**YOUR TASK**: In the listing below, locate the line containing "You are a GUI" and the line containing "Task: Click the 5000 $Hip Hop Packages text". Output both of them and every line between, exactly as written, and nothing more.

**RECORDS PROVIDED**:
◇ ◇ ◇
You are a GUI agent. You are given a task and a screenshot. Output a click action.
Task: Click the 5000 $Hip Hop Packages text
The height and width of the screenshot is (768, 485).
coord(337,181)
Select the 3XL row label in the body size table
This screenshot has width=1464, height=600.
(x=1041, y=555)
◇ ◇ ◇
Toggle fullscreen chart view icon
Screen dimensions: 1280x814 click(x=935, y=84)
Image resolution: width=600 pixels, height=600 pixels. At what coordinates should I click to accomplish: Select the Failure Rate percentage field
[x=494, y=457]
◇ ◇ ◇
**WRITTEN ANSWER**:
You are a GUI agent. You are given a task and a screenshot. Output a click action.
Task: Click the 5000 $Hip Hop Packages text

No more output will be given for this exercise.